* [PATCH v4 0/6] thermal: core: Fixes, simplifications and suspend/resume relocation
@ 2026-04-07 13:51 Rafael J. Wysocki
2026-04-07 13:55 ` [PATCH v4 1/6] thermal: core: Fix thermal zone governor cleanup issues Rafael J. Wysocki
` (5 more replies)
0 siblings, 6 replies; 7+ messages in thread
From: Rafael J. Wysocki @ 2026-04-07 13:51 UTC (permalink / raw)
To: Linux PM; +Cc: Daniel Lezcano, LKML, Lukasz Luba, Armin Wolf
Hi All,
This is an update of
https://lore.kernel.org/linux-pm/5119690.31r3eYUQgx@rafael.j.wysocki/
changing the first two patches to address Sashiko feedback.
This series is intended for 7.1 (it applies on top of linux-next).
If fixes the thermal zone removal and registration rollback path by
addressing possible race conditions and a memory leak in that code (patches
[1-2/6]), removes a redundant check (patch [3/6]), changes the thermal
workqueue to an unbound and non-freezable one (patch [4/6]), changes the
allocation of thermal_class to static (patch [5/4]), and relocates the
suspend and resume of thermal zones closer to the suspend and resume of
devices, respectively (patch [6/6]).
Thanks!
^ permalink raw reply [flat|nested] 7+ messages in thread
* [PATCH v4 1/6] thermal: core: Fix thermal zone governor cleanup issues
2026-04-07 13:51 [PATCH v4 0/6] thermal: core: Fixes, simplifications and suspend/resume relocation Rafael J. Wysocki
@ 2026-04-07 13:55 ` Rafael J. Wysocki
2026-04-07 13:58 ` [PATCH v4 2/6] thermal: core: Free thermal zone ID later during removal Rafael J. Wysocki
` (4 subsequent siblings)
5 siblings, 0 replies; 7+ messages in thread
From: Rafael J. Wysocki @ 2026-04-07 13:55 UTC (permalink / raw)

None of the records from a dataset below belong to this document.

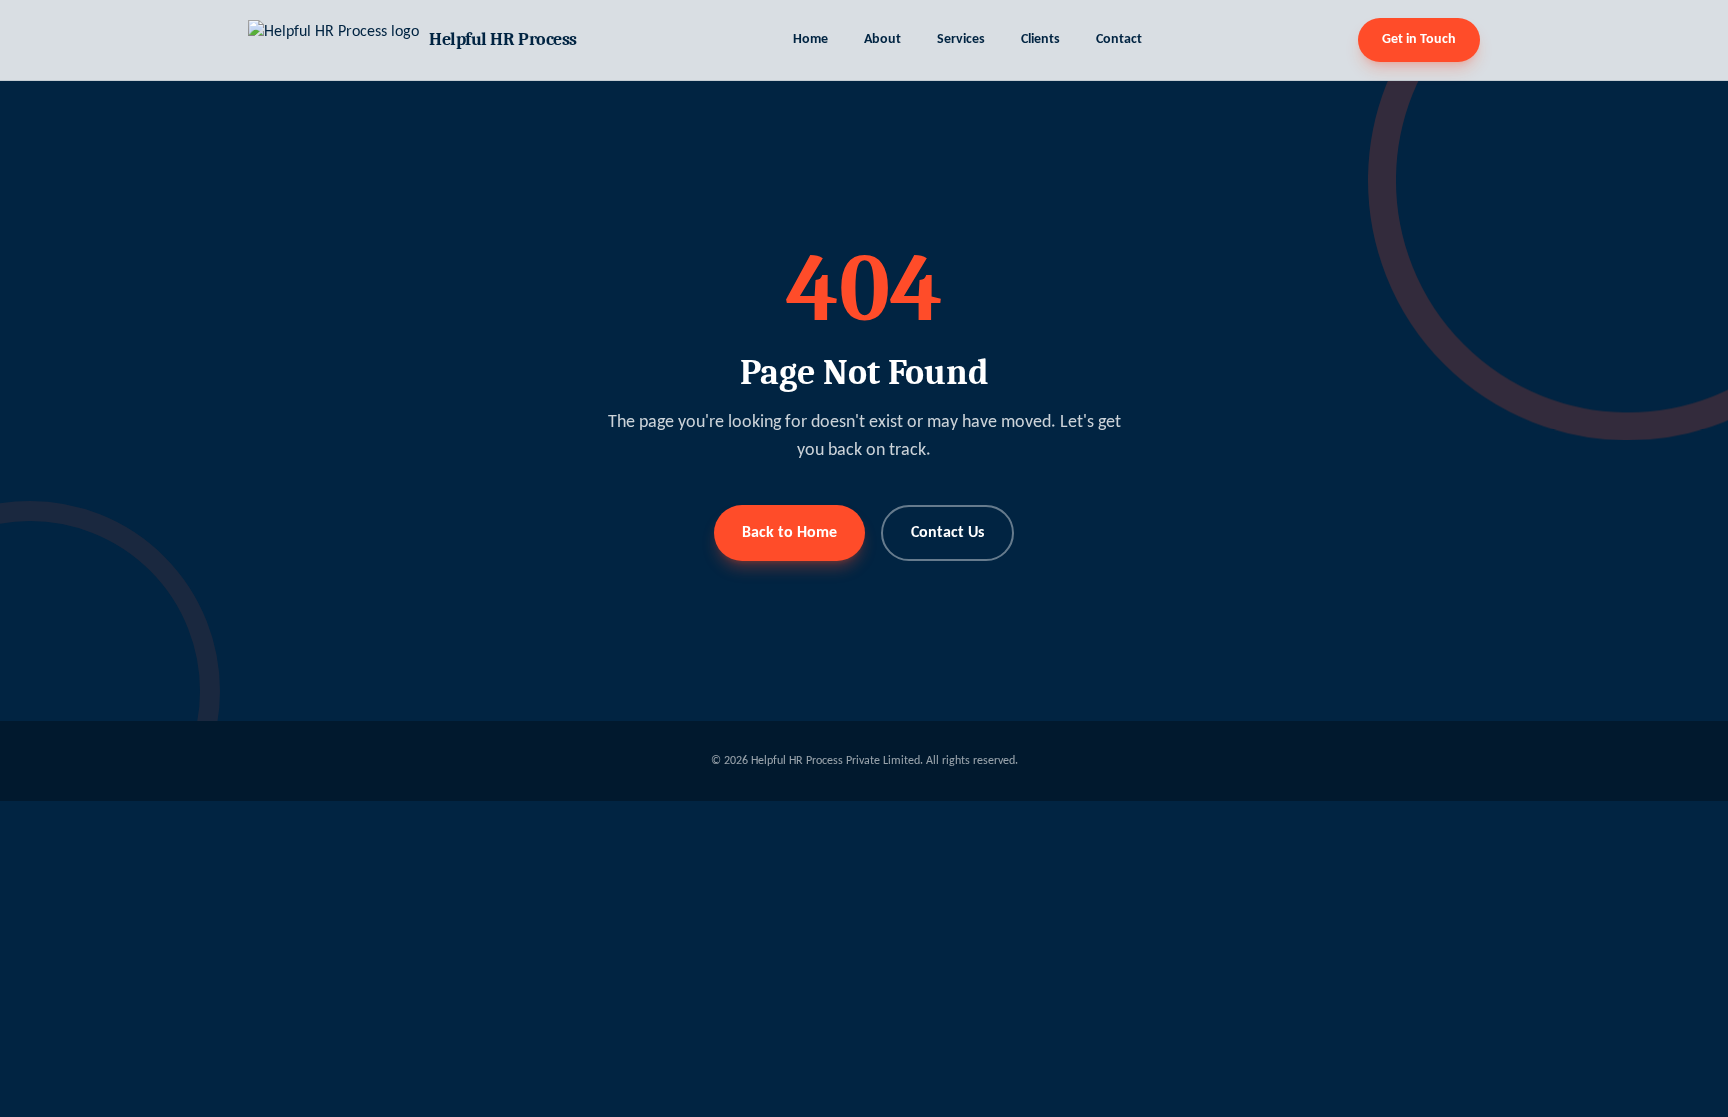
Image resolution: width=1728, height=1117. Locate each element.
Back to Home (789, 533)
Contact (1119, 39)
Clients (1040, 39)
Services (961, 39)
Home (810, 39)
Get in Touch (1419, 39)
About (882, 39)
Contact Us (947, 533)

To: Linux PM; +Cc: Daniel Lezcano, LKML, Lukasz Luba, Armin Wolf
From: Rafael J. Wysocki <rafael.j.wysocki@intel.com>
If thermal_zone_device_register_with_trips() fails after adding
a thermal governor to the thermal zone being registered, the
governor is not removed from it as appropriate which may lead to
a memory leak.
In turn, thermal_zone_device_unregister() calls thermal_set_governor()
without acquiring the thermal zone lock beforehand which may race with
a governor update via sysfs and may lead to a use-after-free in that
case.
Address these issues by adding two thermal_set_governor() calls, one to
thermal_release() to remove the governor from the given thermal zone,
and one to the thermal zone registration error path to cover failures
preceding the thermal zone device registration.
Fixes: e33df1d2f3a0 ("thermal: let governors have private data for each thermal zone")
Cc: All applicable <stable@vger.kernel.org>
Signed-off-by: Rafael J. Wysocki <rafael.j.wysocki@intel.com>
---
v3 -> v4:
* Call thermal_set_governor() from thermal_release() to avoid use-after-free
of the device name (Sashiko)
* Call thermal_set_governor() in thermal zone device registration rollback
path if it fails before device registration
v2 -> v3: New patch
---
drivers/thermal/thermal_core.c | 7 ++++---
1 file changed, 4 insertions(+), 3 deletions(-)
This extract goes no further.